LOAN AND SECURITY AGREEMENT

THIS LOAN AND SECURITY AGREEMENT (this “Agreement”) dated as of August 13, 2010 (the “Effective Date”) between SILICON VALLEY BANK, a California banking corporation (“Bank”), and U.S. AUTO PARTS NETWORK, INC., a Delaware corporation (“USAPN”), AUTOMOTIVE SPECIALTY ACCESSORIES AND PARTS, INC., a Delaware corporation (“ASAP”), GO FIDO, INC., a Delaware corporation (“Go Fido”), PARTS BIN, INC., a Delaware corporation (“Parts Bin”), LOBO MARKETING, INC., a Texas corporation (“Lobo”), WHITNEY AUTOMOTIVE GROUP, INC., a Delaware corporation (“Whitney”), VALUE SOLUTIONS, INC., a Delaware corporation (“Value”), PRIVATE LABEL PARTS, INC., a Delaware corporation (“Private Label”), PACIFIC 3PL, INC., a Delaware corporation (“Pacific”), AUTOMD, INC., a Delaware corporation (“AutoMD”), and LOCAL BODY SHOPS, INC., a Delaware corporation (“Local Body Shops” and with USAPN, ASAP, Go Fido, Parts Bin, Lobo, Whitney, Value, Private Label, Pacific, and AutoMD, each a “Borrower” and collectively, the “Borrower”), provides the terms on which Bank shall lend to Borrower and Borrower shall repay Bank. The parties agree as follows:

 

  1.

ACCOUNTING AND OTHER TERMS

Accounting terms not defined in this Agreement shall be construed following GAAP. Calculations and determinations must be made following GAAP. Capitalized terms not otherwise defined in this Agreement shall have the meanings set forth in Section 13. All other terms contained in this Agreement, unless otherwise indicated, shall have the meaning provided by the Code to the extent such terms are defined therein.

 

  2.

LOAN AND TERMS OF PAYMENT

2.1.              Promise to Pay.    Borrower hereby unconditionally promises to pay Bank the outstanding principal amount of all Credit Extensions and accrued and unpaid interest thereon as and when due in accordance with this Agreement.

 

  2.1.1.

Revolving Advances.

(a)        Availability.    Subject to the terms and conditions of this Agreement, Bank shall make Advances to Borrower of at least $100,000 but in any event not to exceed the Availability Amount. Amounts borrowed hereunder may be repaid and, prior to the Revolving Line Maturity Date, reborrowed, subject to the applicable terms and conditions precedent herein.
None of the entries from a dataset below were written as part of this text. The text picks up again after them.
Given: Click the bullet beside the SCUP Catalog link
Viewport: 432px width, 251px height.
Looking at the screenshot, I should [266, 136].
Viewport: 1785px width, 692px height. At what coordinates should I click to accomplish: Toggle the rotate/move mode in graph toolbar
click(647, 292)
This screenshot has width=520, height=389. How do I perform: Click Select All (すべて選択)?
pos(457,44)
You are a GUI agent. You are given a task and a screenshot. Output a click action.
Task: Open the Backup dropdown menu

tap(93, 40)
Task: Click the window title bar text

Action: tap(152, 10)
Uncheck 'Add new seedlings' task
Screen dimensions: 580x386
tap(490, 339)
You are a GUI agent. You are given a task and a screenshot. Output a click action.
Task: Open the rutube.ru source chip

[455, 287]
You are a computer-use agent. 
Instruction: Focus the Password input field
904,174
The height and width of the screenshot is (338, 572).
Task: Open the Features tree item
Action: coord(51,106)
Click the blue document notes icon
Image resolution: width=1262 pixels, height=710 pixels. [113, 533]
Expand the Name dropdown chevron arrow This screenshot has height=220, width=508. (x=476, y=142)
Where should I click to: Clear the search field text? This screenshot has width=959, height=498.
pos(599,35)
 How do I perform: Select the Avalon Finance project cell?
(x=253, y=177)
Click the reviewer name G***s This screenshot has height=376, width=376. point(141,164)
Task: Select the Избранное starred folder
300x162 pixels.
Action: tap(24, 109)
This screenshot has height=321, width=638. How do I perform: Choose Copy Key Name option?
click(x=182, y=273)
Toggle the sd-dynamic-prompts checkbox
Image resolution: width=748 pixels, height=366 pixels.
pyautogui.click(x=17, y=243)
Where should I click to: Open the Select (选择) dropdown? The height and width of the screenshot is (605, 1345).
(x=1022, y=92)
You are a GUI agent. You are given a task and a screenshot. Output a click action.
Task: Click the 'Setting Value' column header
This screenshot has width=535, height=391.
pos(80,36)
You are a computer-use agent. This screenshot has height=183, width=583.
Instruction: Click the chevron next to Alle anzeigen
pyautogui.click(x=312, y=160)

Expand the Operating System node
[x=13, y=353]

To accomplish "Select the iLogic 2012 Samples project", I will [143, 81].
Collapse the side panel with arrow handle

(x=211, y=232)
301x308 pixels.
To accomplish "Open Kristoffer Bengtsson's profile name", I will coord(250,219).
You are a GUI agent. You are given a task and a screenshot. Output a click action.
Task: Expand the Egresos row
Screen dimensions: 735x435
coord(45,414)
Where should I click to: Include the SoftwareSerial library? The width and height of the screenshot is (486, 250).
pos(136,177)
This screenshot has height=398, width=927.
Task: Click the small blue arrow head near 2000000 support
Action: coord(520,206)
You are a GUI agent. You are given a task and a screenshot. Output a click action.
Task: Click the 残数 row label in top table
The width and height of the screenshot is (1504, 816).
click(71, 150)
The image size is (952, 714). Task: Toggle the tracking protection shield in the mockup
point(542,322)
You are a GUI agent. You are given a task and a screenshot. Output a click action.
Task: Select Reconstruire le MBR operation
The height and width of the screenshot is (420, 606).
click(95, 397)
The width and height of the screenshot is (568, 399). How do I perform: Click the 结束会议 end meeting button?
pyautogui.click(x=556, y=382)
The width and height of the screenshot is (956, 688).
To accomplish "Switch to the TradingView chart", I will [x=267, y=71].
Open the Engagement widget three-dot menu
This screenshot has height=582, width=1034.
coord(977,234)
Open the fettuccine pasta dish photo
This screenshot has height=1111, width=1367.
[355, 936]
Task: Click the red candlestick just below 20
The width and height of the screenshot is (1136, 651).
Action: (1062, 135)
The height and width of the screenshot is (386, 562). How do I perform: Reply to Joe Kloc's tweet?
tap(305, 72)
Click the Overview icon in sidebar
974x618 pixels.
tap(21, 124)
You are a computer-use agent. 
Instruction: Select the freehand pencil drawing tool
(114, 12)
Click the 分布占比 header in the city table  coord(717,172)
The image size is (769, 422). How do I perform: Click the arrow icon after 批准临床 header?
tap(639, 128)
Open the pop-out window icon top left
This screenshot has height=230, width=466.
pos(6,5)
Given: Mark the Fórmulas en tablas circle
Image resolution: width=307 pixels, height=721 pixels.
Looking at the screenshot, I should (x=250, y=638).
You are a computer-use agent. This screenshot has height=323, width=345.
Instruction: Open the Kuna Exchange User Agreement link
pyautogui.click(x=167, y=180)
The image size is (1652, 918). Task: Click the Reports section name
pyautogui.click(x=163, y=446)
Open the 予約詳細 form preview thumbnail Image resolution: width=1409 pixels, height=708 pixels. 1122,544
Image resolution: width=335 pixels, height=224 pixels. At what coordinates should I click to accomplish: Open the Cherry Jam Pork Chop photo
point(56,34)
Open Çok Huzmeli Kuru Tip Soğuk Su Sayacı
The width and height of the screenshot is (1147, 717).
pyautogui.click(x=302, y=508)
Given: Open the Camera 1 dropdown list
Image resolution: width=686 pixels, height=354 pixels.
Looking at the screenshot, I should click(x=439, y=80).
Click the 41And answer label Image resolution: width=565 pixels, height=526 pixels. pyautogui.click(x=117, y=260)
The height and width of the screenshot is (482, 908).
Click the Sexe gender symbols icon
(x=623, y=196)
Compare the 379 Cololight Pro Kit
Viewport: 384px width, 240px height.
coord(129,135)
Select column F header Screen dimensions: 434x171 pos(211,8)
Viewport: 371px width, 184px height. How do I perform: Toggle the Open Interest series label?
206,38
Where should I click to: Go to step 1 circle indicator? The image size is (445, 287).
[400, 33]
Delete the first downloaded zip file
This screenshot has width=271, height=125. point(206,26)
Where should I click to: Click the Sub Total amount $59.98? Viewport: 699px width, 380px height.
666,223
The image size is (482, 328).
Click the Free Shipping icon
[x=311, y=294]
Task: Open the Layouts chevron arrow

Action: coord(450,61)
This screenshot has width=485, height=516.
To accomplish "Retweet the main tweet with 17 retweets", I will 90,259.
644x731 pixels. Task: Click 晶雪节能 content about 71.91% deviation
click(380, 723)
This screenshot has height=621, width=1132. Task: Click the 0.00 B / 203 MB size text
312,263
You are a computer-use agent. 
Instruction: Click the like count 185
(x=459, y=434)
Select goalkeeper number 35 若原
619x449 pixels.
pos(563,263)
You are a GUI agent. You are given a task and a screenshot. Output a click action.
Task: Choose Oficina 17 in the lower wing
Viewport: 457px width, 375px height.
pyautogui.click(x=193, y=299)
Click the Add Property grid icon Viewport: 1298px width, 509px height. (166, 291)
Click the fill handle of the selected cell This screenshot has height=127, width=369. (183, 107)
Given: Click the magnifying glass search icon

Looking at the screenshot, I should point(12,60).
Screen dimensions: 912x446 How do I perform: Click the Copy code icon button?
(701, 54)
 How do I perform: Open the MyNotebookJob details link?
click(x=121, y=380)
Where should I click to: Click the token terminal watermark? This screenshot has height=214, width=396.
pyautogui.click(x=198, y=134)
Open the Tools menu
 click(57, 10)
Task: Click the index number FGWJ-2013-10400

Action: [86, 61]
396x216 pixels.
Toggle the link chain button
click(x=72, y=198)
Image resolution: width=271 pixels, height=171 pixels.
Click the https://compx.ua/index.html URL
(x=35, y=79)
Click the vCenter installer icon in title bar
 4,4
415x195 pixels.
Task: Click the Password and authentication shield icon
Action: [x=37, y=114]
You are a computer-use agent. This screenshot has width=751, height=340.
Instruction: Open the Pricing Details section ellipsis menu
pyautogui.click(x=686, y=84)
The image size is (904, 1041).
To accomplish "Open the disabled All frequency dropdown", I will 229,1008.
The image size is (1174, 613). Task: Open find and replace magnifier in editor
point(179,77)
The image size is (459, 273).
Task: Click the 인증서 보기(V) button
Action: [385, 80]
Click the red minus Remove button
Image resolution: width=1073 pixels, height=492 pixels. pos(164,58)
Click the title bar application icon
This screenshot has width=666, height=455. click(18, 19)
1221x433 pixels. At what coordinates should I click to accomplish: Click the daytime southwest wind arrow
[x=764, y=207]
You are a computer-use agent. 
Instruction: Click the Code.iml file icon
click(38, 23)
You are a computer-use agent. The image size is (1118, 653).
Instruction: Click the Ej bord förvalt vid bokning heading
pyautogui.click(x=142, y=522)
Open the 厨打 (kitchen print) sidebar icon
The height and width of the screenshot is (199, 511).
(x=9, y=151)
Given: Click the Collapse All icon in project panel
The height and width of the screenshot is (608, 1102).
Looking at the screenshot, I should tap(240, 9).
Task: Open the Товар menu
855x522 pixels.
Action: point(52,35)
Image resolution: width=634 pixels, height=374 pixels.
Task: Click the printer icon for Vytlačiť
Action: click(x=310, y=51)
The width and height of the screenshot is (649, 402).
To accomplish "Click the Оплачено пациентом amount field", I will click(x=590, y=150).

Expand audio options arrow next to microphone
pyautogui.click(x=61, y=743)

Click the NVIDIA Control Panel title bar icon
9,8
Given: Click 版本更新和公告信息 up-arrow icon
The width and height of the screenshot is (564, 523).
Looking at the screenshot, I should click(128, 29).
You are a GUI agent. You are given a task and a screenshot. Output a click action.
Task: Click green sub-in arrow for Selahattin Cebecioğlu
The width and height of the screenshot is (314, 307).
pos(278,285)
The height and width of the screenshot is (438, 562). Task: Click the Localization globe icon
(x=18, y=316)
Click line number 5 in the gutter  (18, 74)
(b)        Termination; Repayment.    The Revolving Line terminates on the Revolving Line Maturity Date, when the principal amount of all Advances, the unpaid interest thereon, and all other Obligations relating to the Revolving Line shall be immediately due and payable. In addition, at Borrower’s option, so long as an Event of Default has not occurred and is not continuing, Borrower shall have the option to terminate the Revolving Line without penalty or premium, provided Borrower (i) provides written notice to Bank of its election to terminate the Revolving Line at least fifteen (15) days prior to such termination, and (ii) pays, on the date of the termination (A) all accrued and unpaid interest with respect to the Revolving Line through the date of termination; (B) all remaining unpaid principal amount owing on the Revolving Line as of the termination date; and (C) all other sums, if any, that shall have become due and payable hereunder with respect to the Revolving Line. In addition, at Borrower’s option, so long as an Event of Default has not occurred and is not continuing, Borrower shall have the option to permanently reduce the Revolving Line in part from time to time in minimum increments of $1,000,000, without penalty or premium, provided Borrower (i) provides written notice to Bank of its election to so reduce the Revolving Line at least fifteen (15) days prior to such reduction, and (ii) pays, on the date of the reduction (A) the amount, if any, by which the aggregate principal amount of the Advances then outstanding plus the Dollar Equivalent amount of all outstanding Letters of Credit (including drawn but unreimbursed Letters of Credit) plus an amount equal to the Letter of Credit Reserve exceed the Revolving Line as so reduced; (B) all accrued and unpaid interest on such excess amount through the date of reduction; and (C) all other sums, if any, that shall have become due and payable hereunder with respect to such excess amount.

 

  2.1.2.

Letters of Credit Sublimit.


(a)              As part of the Revolving Line, Bank shall issue or have issued Letters of Credit denominated in Dollars or a Foreign Currency for Borrower’s account. The aggregate Dollar Equivalent amount utilized for the issuance of Letters of Credit shall at all times reduce the amount otherwise available for Advances under the Revolving Line. The Dollar Equivalent of the face amount of outstanding Letters of Credit (including drawn but unreimbursed Letters of Credit and any Letter of Credit Reserve) may not exceed Four Million Dollars ($4,000,000).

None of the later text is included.